In November 2018, Sarmiento went to another hotel in Pasto, Nariño, with a woman named Jacqueline Muñoz Ojeda. The couple supposedly got into an argument, after which Sarmiento beat her up and then strangled Muñoz using a belt. He would be arrested shortly after this murder, linked to the previous one, and would be tried for both crimes, as well as a sexual assault committed in 2019. He was found guilty for both murders, receiving 34 years and 8 months for the former, and 20 years and 8 months for the latter.

===Prison murder===
Following his conviction, Sarmiento was transferred to the El Barne Prison in Cómbita, Boyacá. As he was allowed to use social media, he went on a dating site and soon established a long-distance relationship with 33-year-old Merly Andrea Rengifo Cuadros, a housemaid from Cali and mother of two. After talking to her for some time, he finally admitted that he was imprisoned, but claimed that he was an innocent man who was wrongfully convicted because of an extortion plot. Rengifo believed his lies and did not inquire further about his background, and would go so far to visit him once per month for conjugal visits. Sarmiento slowly grew more and more controlling of her, frequently demanding that she tell him who she was with and send real-time photos to confirm where she was at.

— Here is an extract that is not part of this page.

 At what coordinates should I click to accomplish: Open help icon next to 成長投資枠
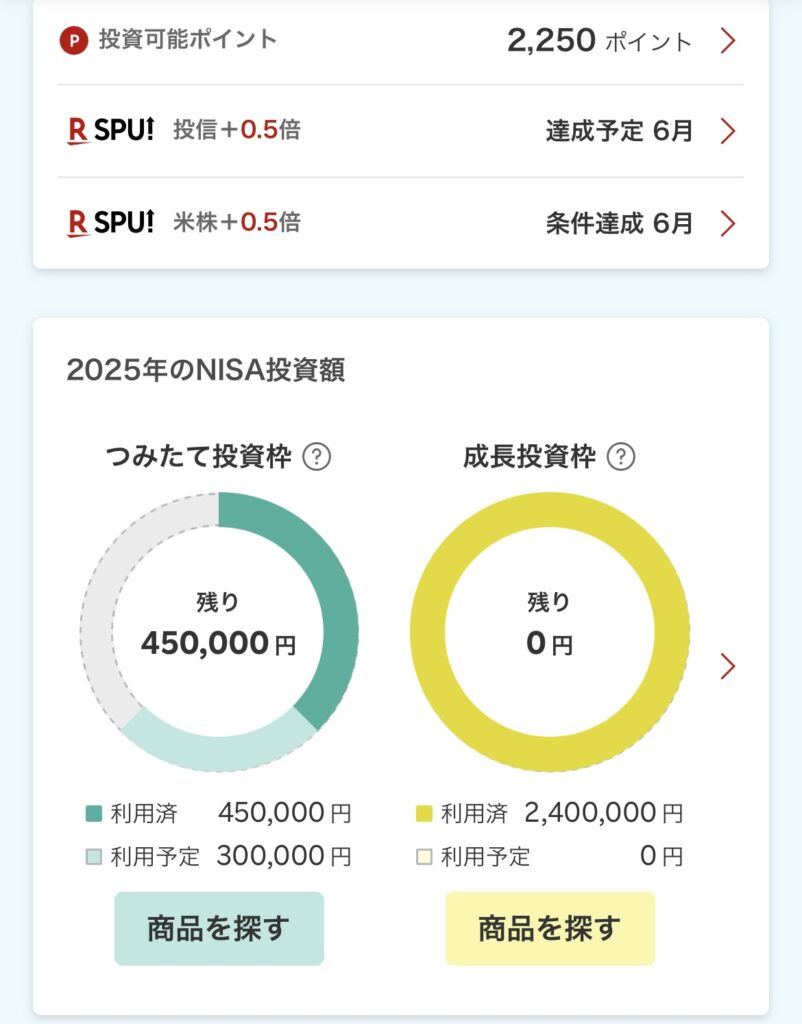[622, 458]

On Mother's Day, May 14, 2023, Rengifo decided to visit her boyfriend in prison. An argument suddenly erupted between them, after which Sarmiento grabbed a shiv and cut her throat. According to INPEC employees, the victim was found inside the cell at 10:05 AM, showing extensive bruises on her legs, cheeks, chest and neck. Sarmiento would later say that he inflicted these wounds so "other people would realize that she had an owner."

Following this murder, the Attorney General's Office requested stricter security measures due to the fact Sarmiento was too dangerous to be housed with other inmates. He was subsequently charged with femicide, and is currently awaiting trial.